Saved entries
○ ○ ○ ○ ○ ○ ○
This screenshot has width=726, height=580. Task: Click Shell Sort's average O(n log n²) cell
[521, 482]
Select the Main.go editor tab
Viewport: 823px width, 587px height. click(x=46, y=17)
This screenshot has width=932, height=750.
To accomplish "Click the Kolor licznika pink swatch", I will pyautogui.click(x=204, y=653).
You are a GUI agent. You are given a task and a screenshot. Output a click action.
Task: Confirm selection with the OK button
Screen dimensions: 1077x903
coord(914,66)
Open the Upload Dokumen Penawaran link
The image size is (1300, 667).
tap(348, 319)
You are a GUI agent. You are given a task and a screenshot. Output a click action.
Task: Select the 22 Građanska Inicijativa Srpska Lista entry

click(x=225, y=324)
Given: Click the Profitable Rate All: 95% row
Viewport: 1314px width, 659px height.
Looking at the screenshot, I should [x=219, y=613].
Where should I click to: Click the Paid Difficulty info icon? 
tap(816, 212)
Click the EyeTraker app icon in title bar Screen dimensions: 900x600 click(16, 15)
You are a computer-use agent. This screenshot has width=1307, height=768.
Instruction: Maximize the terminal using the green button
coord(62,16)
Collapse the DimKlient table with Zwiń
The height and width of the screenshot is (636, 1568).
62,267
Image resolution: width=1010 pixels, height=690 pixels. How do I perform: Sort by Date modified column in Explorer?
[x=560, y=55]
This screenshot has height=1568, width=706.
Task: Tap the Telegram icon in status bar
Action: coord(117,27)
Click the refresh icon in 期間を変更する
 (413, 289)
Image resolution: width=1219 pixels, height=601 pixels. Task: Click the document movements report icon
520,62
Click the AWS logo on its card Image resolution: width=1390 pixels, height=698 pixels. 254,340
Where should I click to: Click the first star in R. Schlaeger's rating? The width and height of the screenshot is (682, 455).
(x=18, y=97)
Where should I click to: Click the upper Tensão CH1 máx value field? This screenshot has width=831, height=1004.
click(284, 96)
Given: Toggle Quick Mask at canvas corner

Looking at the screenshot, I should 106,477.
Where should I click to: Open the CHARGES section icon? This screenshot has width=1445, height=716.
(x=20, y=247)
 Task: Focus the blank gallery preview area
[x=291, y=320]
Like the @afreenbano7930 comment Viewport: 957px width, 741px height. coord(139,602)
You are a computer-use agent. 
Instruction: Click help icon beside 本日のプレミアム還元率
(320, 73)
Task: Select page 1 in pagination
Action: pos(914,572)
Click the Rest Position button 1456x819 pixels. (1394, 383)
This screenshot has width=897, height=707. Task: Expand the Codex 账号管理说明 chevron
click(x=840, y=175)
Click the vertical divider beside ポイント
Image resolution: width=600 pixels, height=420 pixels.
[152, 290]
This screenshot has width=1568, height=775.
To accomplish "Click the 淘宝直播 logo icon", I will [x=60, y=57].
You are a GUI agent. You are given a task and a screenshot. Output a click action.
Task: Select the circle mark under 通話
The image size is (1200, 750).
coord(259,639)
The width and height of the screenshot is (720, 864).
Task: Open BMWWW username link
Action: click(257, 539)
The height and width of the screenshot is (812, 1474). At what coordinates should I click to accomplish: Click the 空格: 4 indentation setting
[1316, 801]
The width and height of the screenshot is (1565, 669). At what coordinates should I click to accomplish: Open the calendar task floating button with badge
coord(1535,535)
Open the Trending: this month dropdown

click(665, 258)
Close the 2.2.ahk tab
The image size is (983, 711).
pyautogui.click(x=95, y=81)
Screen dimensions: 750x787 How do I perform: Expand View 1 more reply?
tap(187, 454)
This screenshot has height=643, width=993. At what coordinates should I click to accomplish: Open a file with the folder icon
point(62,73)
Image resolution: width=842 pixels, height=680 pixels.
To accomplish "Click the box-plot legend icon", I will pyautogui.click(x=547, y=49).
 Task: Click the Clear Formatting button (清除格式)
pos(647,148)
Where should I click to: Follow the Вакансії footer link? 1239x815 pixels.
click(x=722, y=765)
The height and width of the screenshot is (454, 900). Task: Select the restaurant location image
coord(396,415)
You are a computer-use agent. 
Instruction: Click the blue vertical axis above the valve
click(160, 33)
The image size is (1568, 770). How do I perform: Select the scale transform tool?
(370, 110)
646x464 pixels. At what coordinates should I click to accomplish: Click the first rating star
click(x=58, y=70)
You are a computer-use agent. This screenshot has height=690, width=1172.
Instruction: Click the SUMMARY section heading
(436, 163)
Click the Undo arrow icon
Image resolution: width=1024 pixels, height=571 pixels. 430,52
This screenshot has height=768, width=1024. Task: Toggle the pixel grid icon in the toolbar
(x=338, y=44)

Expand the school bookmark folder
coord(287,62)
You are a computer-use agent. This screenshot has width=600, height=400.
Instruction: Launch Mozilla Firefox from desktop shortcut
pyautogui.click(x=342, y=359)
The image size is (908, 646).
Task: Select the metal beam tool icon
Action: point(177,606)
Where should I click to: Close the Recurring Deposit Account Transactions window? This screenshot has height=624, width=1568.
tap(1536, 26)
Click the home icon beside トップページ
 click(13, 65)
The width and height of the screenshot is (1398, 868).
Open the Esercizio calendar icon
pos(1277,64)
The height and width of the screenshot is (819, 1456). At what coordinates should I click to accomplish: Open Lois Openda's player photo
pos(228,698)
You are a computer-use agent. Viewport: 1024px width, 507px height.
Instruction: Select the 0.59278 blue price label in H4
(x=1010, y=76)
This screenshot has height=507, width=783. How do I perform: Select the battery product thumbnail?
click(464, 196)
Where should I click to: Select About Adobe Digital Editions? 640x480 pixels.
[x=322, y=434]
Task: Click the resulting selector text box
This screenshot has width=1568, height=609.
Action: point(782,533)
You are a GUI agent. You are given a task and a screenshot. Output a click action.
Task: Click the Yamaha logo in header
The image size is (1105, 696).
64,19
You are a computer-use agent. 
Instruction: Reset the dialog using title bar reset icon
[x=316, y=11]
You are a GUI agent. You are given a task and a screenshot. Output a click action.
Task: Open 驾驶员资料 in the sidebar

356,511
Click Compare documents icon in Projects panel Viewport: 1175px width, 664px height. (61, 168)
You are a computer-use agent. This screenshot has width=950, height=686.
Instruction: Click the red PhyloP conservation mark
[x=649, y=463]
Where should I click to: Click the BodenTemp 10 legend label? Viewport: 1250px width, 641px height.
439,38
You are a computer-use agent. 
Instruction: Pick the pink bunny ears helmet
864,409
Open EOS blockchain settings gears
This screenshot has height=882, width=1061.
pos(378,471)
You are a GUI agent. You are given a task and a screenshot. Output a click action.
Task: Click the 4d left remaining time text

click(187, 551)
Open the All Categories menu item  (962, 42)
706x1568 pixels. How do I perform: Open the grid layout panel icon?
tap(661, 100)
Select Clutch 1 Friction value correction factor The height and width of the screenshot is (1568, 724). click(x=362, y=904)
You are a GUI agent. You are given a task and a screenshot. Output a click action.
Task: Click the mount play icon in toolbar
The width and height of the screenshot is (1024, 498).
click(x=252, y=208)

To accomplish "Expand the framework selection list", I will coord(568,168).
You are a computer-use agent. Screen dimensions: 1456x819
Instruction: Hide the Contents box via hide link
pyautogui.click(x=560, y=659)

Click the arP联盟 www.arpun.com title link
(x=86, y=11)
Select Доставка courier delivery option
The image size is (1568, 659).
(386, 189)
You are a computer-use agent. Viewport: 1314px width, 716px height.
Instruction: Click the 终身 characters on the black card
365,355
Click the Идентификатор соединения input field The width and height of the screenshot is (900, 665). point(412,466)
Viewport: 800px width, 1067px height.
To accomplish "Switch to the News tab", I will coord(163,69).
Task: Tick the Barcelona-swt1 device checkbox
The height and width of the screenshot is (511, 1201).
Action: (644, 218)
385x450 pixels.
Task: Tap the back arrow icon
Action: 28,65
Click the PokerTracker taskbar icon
○ ○ ○ ○ ○ ○ ○
* WORK INSTRUCTIONS: After locating the line with "Click the arP联盟 www.arpun.com title link", output that line and every later one exactly, through the end of the entries above.

* TASK ANSWER:
Click the arP联盟 www.arpun.com title link
(x=86, y=11)
Select Доставка courier delivery option
The image size is (1568, 659).
(386, 189)
You are a computer-use agent. Viewport: 1314px width, 716px height.
Instruction: Click the 终身 characters on the black card
365,355
Click the Идентификатор соединения input field The width and height of the screenshot is (900, 665). point(412,466)
Viewport: 800px width, 1067px height.
To accomplish "Switch to the News tab", I will coord(163,69).
Task: Tick the Barcelona-swt1 device checkbox
The height and width of the screenshot is (511, 1201).
Action: (644, 218)
385x450 pixels.
Task: Tap the back arrow icon
Action: 28,65
Click the PokerTracker taskbar icon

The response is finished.